君がいるから





(ええっと……そんなに見つめられると、何だか困る)

 金の瞳が私をじっと見つめた後、満面の笑みを浮かべて指でさされているのは――何故?

「顔」

「か……お?」

「そっ、顔」

 やっと口を開いたかと思えば、いきなり顔と言われ慌てる。

(顔にゴミとか変なものでも付いてる? そういえば、さっき色のついた消毒液触ってたから、何かの拍子にでも付いたのかも! シェヌお爺さんが微笑んでいたのは、そのせい!?)

 掌や甲で、ごしごしと顔全体を擦り拭う。

「――に書いてある」

「はい?」

「僕でよければいつでも――今でも聞くけど? どう?」

 頭を少し斜めに傾けるウィリカの髪がその拍子にさらりと揺れる。今度は、私が彼を見つめてしまう側に。ウィリカの表情を目をぱちくりさせ見つめていたら、さっきまで硬くなっていた口元が次第に緩んでいくのが自分でも分かって。

「……ううん、大丈夫」

「そ?」

「うん。でも――ありがとう」

「ん? 僕は何もお礼を言われるようなことしてないけどなぁ」

「そんなことないよ。ありがと、ウィリカ」

 あの時。ギルに無理に連れて行かれ、シャンロのように優しく接してくれたウィリカ。
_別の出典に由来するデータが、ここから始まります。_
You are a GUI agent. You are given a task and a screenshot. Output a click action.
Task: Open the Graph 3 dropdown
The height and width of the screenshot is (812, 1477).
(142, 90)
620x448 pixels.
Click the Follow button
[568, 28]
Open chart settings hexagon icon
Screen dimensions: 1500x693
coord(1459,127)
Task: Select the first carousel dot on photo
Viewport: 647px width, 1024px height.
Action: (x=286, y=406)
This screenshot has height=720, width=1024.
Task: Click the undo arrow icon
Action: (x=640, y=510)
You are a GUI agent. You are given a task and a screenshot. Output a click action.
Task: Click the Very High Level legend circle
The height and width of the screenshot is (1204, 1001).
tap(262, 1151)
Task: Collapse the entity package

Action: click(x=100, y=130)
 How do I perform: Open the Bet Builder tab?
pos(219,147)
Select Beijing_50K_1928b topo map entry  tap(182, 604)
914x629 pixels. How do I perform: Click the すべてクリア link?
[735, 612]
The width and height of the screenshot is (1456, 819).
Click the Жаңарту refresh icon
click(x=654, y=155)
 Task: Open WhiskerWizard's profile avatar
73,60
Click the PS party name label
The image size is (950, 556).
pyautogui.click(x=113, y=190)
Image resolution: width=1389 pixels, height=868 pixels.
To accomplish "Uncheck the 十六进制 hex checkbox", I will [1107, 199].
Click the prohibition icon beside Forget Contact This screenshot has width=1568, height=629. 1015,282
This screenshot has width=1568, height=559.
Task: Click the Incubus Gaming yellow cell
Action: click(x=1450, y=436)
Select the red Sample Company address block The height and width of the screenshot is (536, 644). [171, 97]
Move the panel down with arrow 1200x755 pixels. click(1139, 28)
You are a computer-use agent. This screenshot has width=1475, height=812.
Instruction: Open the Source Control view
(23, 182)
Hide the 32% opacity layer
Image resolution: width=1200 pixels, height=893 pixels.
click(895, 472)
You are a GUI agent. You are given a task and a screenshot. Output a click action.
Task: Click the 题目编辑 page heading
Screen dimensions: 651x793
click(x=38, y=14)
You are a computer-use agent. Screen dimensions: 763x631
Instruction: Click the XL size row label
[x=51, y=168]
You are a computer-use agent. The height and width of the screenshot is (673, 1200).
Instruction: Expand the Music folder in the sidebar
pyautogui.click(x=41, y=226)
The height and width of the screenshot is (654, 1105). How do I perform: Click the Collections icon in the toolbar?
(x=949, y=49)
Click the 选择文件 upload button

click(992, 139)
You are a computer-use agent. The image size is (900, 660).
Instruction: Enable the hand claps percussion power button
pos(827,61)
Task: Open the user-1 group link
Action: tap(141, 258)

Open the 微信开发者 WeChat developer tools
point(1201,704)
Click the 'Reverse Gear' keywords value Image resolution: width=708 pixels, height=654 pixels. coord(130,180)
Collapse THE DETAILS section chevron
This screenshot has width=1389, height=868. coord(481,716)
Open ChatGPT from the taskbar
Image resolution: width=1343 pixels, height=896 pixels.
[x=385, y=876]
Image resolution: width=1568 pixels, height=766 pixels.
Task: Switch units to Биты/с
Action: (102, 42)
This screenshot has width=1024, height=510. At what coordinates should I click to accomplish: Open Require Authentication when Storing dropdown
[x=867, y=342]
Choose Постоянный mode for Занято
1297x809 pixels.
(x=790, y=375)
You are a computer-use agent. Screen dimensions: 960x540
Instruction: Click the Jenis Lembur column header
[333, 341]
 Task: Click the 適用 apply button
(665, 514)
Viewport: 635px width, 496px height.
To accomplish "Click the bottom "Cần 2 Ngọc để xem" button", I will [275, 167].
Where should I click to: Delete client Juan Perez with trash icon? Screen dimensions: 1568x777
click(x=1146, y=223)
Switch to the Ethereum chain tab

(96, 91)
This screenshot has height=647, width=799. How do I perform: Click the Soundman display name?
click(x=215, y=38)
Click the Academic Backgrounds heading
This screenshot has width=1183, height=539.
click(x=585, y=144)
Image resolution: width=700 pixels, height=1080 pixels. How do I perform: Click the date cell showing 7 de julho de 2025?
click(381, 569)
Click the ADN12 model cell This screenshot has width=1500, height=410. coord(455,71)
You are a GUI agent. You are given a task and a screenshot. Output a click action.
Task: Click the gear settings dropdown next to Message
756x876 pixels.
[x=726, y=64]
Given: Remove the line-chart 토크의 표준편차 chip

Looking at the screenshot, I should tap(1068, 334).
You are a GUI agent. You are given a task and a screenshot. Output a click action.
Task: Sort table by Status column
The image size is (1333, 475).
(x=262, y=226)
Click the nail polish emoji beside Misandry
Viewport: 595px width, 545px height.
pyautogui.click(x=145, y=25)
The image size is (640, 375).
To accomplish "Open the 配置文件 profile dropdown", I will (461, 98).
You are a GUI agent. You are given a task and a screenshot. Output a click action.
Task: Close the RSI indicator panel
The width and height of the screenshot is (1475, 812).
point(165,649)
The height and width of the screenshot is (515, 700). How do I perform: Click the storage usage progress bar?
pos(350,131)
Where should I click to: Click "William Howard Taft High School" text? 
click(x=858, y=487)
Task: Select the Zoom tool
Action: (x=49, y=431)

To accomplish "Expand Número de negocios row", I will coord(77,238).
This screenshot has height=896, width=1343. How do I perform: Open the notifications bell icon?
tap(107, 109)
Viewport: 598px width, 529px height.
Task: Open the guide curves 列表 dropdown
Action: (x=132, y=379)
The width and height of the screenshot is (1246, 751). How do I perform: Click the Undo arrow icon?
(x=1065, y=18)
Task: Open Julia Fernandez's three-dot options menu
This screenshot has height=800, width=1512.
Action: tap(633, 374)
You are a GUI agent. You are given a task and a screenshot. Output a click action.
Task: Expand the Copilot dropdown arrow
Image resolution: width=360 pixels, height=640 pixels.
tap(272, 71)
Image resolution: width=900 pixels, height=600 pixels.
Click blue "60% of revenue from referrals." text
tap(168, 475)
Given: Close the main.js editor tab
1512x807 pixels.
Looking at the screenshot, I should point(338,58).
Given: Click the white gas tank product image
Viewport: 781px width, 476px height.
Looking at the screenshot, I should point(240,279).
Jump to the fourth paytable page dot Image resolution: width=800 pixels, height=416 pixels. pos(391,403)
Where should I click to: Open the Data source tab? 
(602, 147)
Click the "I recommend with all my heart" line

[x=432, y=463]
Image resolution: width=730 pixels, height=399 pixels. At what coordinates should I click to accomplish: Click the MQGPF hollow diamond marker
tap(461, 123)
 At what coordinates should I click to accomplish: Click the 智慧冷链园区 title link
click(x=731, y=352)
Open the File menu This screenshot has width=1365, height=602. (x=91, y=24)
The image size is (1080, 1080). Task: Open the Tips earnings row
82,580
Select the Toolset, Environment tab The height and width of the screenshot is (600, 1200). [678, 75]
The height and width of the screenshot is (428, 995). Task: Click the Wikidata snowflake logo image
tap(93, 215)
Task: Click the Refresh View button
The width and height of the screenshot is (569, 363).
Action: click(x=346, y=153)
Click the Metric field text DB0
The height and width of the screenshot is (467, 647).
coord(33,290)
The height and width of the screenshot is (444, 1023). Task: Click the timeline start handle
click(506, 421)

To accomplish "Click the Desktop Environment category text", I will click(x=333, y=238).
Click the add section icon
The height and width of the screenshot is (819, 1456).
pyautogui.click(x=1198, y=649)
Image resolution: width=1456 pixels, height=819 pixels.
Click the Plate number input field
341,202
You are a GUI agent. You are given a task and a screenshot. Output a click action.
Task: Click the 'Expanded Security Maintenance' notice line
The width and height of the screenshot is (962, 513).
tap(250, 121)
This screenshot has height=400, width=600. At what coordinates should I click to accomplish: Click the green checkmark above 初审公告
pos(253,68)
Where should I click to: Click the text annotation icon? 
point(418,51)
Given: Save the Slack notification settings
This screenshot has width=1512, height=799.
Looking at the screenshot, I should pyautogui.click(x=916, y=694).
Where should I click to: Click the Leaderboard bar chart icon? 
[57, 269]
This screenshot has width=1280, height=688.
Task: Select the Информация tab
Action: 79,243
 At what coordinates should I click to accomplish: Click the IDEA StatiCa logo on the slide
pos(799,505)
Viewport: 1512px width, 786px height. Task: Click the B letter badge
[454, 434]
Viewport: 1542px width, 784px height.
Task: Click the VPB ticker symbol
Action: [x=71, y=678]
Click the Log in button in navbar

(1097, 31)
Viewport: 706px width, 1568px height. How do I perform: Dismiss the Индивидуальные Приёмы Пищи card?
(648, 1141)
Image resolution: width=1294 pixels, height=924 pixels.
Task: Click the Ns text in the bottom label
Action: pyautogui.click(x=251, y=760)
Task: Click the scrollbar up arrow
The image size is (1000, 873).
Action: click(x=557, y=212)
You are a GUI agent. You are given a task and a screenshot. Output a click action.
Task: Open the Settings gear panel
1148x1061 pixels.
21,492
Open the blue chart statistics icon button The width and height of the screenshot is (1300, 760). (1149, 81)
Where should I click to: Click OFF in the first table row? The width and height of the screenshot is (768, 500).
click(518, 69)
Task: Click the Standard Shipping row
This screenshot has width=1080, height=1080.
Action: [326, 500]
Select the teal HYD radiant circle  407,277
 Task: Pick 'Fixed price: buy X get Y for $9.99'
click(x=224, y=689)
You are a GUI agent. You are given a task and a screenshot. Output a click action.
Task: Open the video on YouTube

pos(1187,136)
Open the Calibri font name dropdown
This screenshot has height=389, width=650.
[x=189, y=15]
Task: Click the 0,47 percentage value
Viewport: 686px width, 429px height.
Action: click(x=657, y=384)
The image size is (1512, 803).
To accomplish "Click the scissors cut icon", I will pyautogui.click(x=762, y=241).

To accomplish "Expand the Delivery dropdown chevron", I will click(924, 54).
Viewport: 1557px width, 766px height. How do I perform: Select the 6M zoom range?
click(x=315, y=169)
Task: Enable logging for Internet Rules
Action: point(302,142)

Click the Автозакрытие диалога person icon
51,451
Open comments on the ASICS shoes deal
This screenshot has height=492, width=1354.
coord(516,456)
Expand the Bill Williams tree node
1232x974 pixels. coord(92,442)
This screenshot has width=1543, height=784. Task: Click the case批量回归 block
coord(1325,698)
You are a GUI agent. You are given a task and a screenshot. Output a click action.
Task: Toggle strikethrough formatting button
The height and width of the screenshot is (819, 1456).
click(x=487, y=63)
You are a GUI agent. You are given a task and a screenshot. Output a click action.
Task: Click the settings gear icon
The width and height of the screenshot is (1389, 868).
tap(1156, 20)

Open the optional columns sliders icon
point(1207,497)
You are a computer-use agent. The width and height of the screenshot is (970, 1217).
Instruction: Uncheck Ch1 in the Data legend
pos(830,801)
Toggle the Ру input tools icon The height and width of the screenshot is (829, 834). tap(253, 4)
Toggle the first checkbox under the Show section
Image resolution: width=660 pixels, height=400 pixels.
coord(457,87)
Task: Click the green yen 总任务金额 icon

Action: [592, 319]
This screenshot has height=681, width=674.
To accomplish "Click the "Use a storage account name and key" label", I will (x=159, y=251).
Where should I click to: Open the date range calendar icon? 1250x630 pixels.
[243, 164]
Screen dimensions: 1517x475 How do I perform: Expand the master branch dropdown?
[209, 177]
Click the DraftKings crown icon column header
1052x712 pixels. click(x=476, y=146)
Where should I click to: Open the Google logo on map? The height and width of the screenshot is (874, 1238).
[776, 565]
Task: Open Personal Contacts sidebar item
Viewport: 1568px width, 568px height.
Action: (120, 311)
時に、ちょっとだけ意地悪な言い方もするけれど、優しさを持っている人なんだと思う。
 私がにっこり笑みを浮かべていたら、ウィリカは不思議そうに首を傾げていた。

「それじゃ、私行かなきゃいけない所があるから」

「そう、気をつけて」

「えっと……ウィリカも作業、頑張ってね」

 一度瞬きをし、それが応えなんだと悟って、お互いに微笑みを交し合いその場を離れた――。




   * * *




 立ち去るあきなの背中を、見送るウィリカの姿がここにある。

「……ありがとう、か」

 彼はその言葉を呟き、こっそりと笑み、目を細めた。っと、そこへ――。

「ってんめー!! ウィリカー!! 1人突っ立ってサボッてんじゃねーぞ! コノヤロー、しばくぞ!!」

 背後から聞こえた荒々しい口調と怒号に、先ほどの和やかな空気から一転、はぁと盛大にため息をついてから振り返る。ウィリカは頭の中で想像した人物通り――眉間の皺をいつもより濃くさせて、足音を大きく響かせるギルの姿があった。
 やれやれ――っと、もう1つため息をつき、肩を落としながら天井を仰いだ。